【问题标题】:How to change the OS on an existing Service Fabric cluster?如何更改现有 Service Fabric 群集上的操作系统?
【发布时间】:2019-10-12 10:18:33
【问题描述】:

我正在尝试更改我的 VMSS:

    "imageReference": {
      "publisher": "MicrosoftWindowsServer",
      "offer": "WindowsServer",
      "sku": "2016-Datacenter-with-Containers",
      "version": "latest"
    }

收件人:

    "imageReference": {
      "publisher": "MicrosoftWindowsServer",
      "offer": "WindowsServerSemiAnnual",
      "sku": "Datacenter-Core-1803-with-Containers-smalldisk",
      "version": "latest"
    }

我尝试的第一件事是:

Update-AzureRmVmss -ResourceGroupName "DevServiceFabric" -VMScaleSetName "HTTP" -ImageReferenceSku Datacenter-Core-1803-with-Containers-smalldisk -ImageReferenceOffer WindowsServerSemiAnnual

这给了我错误:

Update-AzureRmVmss:不允许更改属性“imageReference.offer”。 错误代码:PropertyChangeNotAllowed

这在文档中得到了证实;您只能在创建规模集时设置报价。

接下来我尝试Add-AzureRmServiceFabricNodeType 添加一个新的节点类型,我想我可以删除旧的。但是,此命令似乎不允许您设置操作系统映像。您只能设置 VM SKU(换句话说,集群上的所有 VM 必须具有相同的操作系统)。

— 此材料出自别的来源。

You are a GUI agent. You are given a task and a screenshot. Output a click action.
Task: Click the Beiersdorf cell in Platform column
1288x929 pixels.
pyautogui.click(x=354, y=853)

有没有办法在不删除整个集群并从头开始的情况下进行更改?

【问题讨论】:

    标签: azure azure-service-fabric azure-vm-scale-set


    【解决方案1】:

    编辑如果您可以保持在当前发布商+报价的范围内,则只需更改 SKU 即可非常轻松地切换操作系统。 See the answer by Mike.


    如果您确实需要更改报价,可以这样做:

    Upgrade the size and operating system of the primary node type VMs.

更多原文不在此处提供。